On 15 October 2023, Pope Francis published an Apostolic Exhortation entitled “C’est la confiance” (It’s confidence) in memory of St Therese of Lisieux, patron saint of the YCW and other Specialised Catholic Action movements.
“It is confidence and nothing but confidence that must lead us to love,” was St Therese’s phrase that inspired the title of the exhortation.
These words summed up “the genius of her spirituality and would suffice to justify the fact that she has been named a Doctor of the Church,” the pope said.
In his exhortation, Pope Francis retraces the steps by which his predecessors came to recognise the extraordinary value of Therese’s spiritual witness.
Beginning with Pope Leo XIII, who allowed her to enter the convent at the age of 15, he moves on to Pius XI, who proclaimed her a saint in 1925 and in 1927 patron saint of missions.
Seventy years later in 1997, Pope John Paul II declared her a Doctor of the Church in 1997.
“Finally,” Francis recalled, “in 2015, I had the joy of canonising her parents, Louis and Zelie, during the Synod on the Family.” More recently, I devoted one of my weekly General Audience talks to her.”A missionary soul’s love for Jesus
In her cell, the Saint from Lisieux wrote: “Jesus is my one love.” Analysing her spiritual experience, Pope Francis noted that her encounter with Jesus “summoned her to the mission,” so much so that she did not conceive “her consecration to God apart from the pursuit of the good of her brothers and sisters.”

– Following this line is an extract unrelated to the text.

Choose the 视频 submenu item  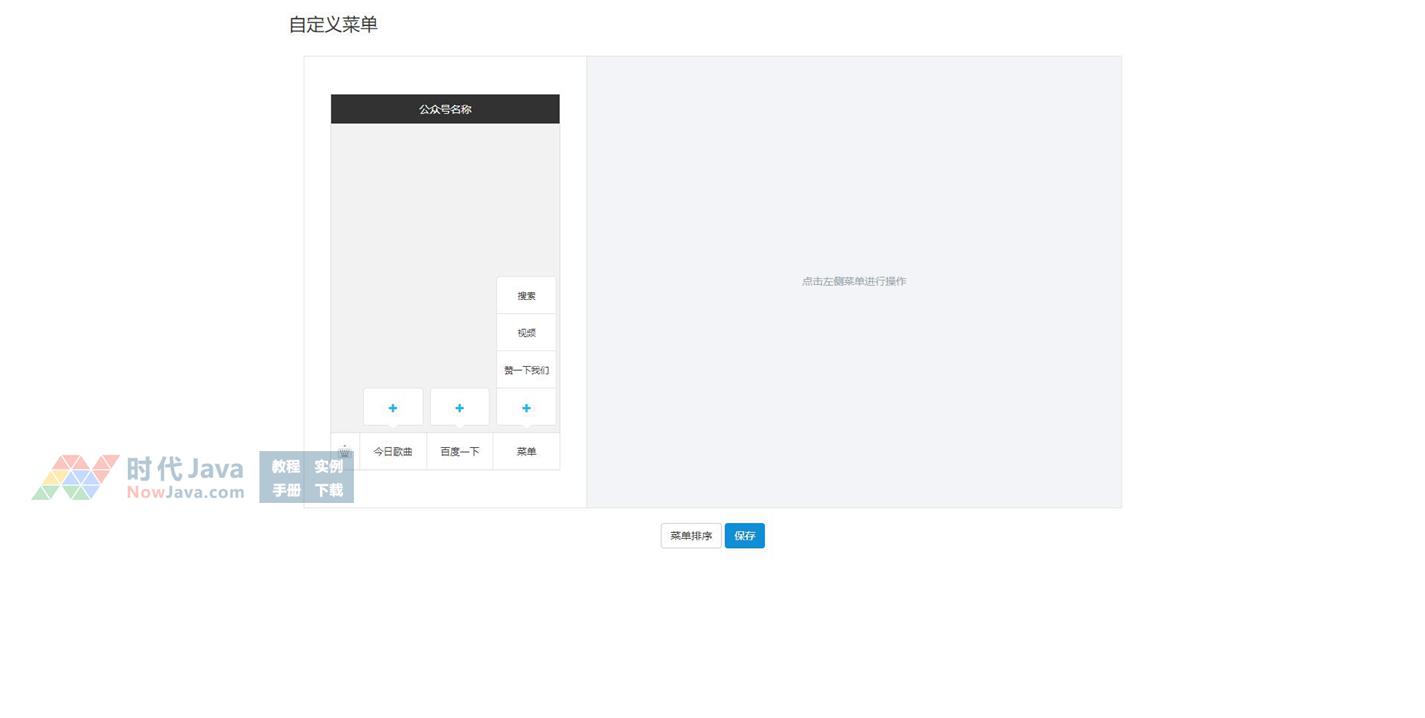(526, 333)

“I feel that the more the fire of love burns within my heart (…) the more also the souls who will approach me (poor little piece of iron, useless if I withdraw from the divine furnace), the more these souls will run swiftly in the odour of the ointments of their Beloved, for a soul that is burning with love cannot remain inactive,” she said.

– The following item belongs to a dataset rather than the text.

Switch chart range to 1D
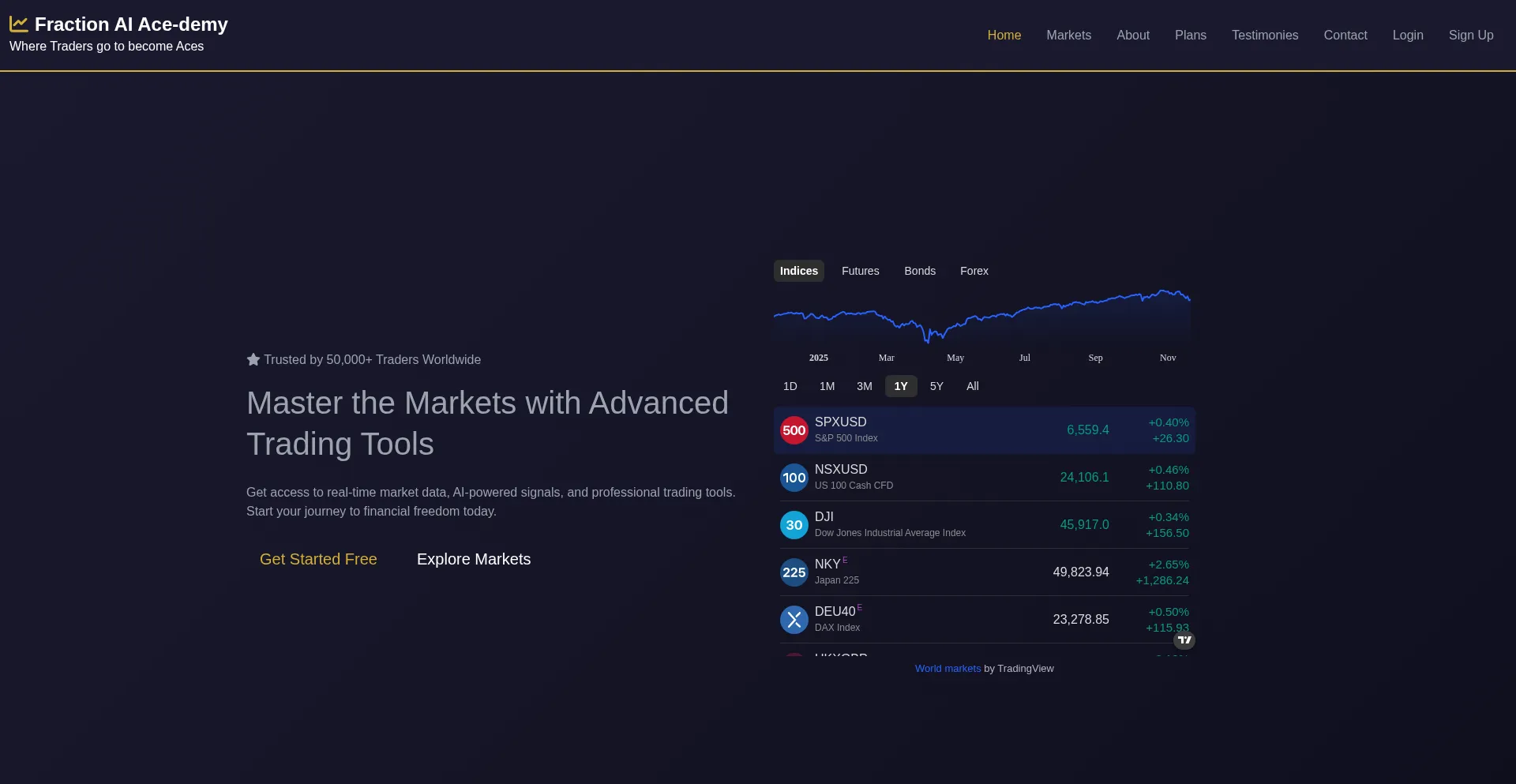Screen dimensions: 1516x784 pyautogui.click(x=790, y=386)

The “little way” way of trust and love
“One of the most important insights of Therese for the benefit of the entire People of God is her ‘little way’,” Pope Francis writes, “he path of trust and love, also known as the way of spiritual childhood. Everyone can follow this way, whatever their age or state in life. It is the way that the heavenly Father reveals to the little ones (cf. Mt 11:25).”
In the Story of a Soul, Therese tells how she discovered the little way: “I can, then, in spite of my littleness, aspire to holiness. It is impossible for me to grow up, and so I must bear with myself such as I am, with all my imperfections. But I want to seek out a means of going to heaven by a little way, a way that is very straight, very short, and totally new”.

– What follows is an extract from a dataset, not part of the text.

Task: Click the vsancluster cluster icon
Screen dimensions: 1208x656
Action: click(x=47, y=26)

To describe that way, she uses the image of an elevator: “the elevator which must raise me to heaven is your arms, O Jesus! And for this, I had no need to grow up, but rather I had to remain little and become this more and more.” Little, incapable of being confident in herself, and yet firmly secure in the loving power of the Lord’s arms.
This is the “sweet way of love” that Jesus sets before the little and the poor, before everyone. It is the way of true happiness. In place of a Pelagian notion of holiness, individualistic and elitist, more ascetic than mystical, that primarily emphasizes human effort, Therese always stresses the primacy of God’s work, his gift of grace. As a result, she could say: “I always feel, however, the same bold confidence of becoming a great saint, because I don’t count on my merits, since I have none, but I trust in him who is Virtue and Holiness. God alone, content with my weak efforts, will raise me to himself and make me a saint, clothing me in his infinite merits.”
What counts for Therese then is God’s action, grace, not personal merit, because it is the Lord who sanctifies.
“It is most fitting, then, that we should place heartfelt trust not in ourselves but in the infinite mercy of a God who loves us unconditionally and has already given us everything in the Cross of Jesus Christ.”